Le délégué a également condamné les efforts continus de la Russie pour subordonner totalement le Bélarus, « tant politiquement que militairement », et instrumentaliser davantage Minsk dans la poursuite de sa politique agressive. La Russie, a-t-il accusé, n’a cessé de violer ses engagements en matière de contrôle des armements, l’un des actes les plus récents ayant été la suspension de sa participation au nouveau Traité de réduction des armements stratégiques. Mais n’oublions pas l’effondrement du Traité sur les forces nucléaires à portée intermédiaire en 2019, qui est également dû aux décisions de la Russie, a dénoncé le représentant.
Les menaces répétées d’utilisation d’armes nucléaires sont totalement irresponsables et inacceptables, même si elles se résument à un « bluff politique », a estimé le délégué. Il a appelé la Russie et le Bélarus à s’abstenir de poursuivre leurs plans annoncés et à respecter leurs engagements internationaux, de même que tous les États à redoubler d’efforts pour renforcer le système de non-prolifération et écarter le risque d’une apocalypse nucléaire.
M. REIN TAMMSAAR (Estonie), qui s’exprimait au nom des pays baltes (Lettonie, Lituanie et Estonie), a rappelé qu’il y a un peu plus d’un an, la Russie a signé la déclaration commune du P5 réaffirmant qu’« une guerre nucléaire ne peut être gagnée et ne doit jamais être menée ». La semaine dernière, la Russie a réaffirmé ce principe dans une déclaration commune avec la Chine. Mais quelques jours plus tard, les masques sont tombés: la Russie a de nouveau eu recours à une rhétorique nucléaire dangereuse et irresponsable en révélant son prétendu plan de déploiement d’armes nucléaires au Bélarus. En agitant la menace d’une escalade nucléaire, le Kremlin espère dissuader l’Ukraine d’exercer son droit inhérent à l’autodéfense, et intimider ses soutiens. Mais le chantage nucléaire ne fonctionne pas, a tranché le représentant, et nous ne nous laisserons ni intimider ni dissuader. Il a indiqué que les pays baltes poursuivront leur soutien à l’Ukraine tant que la Russie n’aura pas retiré toutes ses forces du territoire de l’Ukraine. Il a ensuite demandé au Bélarus de cesser de jouer le rôle de catalyseur de la guerre illégale menée par la Russie en Ukraine et d’être complice de ses manœuvres désespérées pour menacer ses voisins et déstabiliser l’Europe.

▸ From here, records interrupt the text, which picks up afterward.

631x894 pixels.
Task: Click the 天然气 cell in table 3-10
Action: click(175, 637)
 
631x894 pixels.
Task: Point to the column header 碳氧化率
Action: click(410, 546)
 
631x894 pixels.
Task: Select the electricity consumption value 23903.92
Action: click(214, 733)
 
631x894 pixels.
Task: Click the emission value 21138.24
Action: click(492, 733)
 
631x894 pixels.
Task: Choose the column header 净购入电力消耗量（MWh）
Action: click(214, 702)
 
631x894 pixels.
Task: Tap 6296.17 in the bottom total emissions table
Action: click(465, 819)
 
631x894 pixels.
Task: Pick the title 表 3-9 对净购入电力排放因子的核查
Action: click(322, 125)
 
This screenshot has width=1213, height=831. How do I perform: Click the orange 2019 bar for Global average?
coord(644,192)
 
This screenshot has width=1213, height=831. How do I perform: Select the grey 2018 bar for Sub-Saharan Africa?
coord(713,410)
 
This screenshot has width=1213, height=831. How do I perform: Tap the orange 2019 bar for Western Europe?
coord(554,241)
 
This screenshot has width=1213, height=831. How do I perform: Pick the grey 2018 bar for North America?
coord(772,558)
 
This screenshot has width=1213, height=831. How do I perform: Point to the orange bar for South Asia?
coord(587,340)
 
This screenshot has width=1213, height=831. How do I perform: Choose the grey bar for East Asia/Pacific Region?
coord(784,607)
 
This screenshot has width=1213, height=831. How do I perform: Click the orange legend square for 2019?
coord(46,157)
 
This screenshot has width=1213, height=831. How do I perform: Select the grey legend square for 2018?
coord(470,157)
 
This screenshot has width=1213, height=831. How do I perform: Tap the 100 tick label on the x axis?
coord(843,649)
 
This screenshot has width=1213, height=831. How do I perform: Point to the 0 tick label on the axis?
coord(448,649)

Relevant par ailleurs que la Russie assumera la présidence du Conseil de sécurité, demain 1er avril, date de l’anniversaire du massacre de Boutcha, il a jugé « honteux, humiliant et dangereux » pour la crédibilité et le fonctionnement efficace de cet organe qu’un pays qui mène une guerre d’agression contre son voisin, qui menace le monde d’armes nucléaires et dont le dirigeant est un criminel de guerre faisant l’objet d’un mandat d’arrêt permanent de la CPI, prenne la tête d’un organe dont l’objectif premier est de préserver la paix et la sécurité internationales.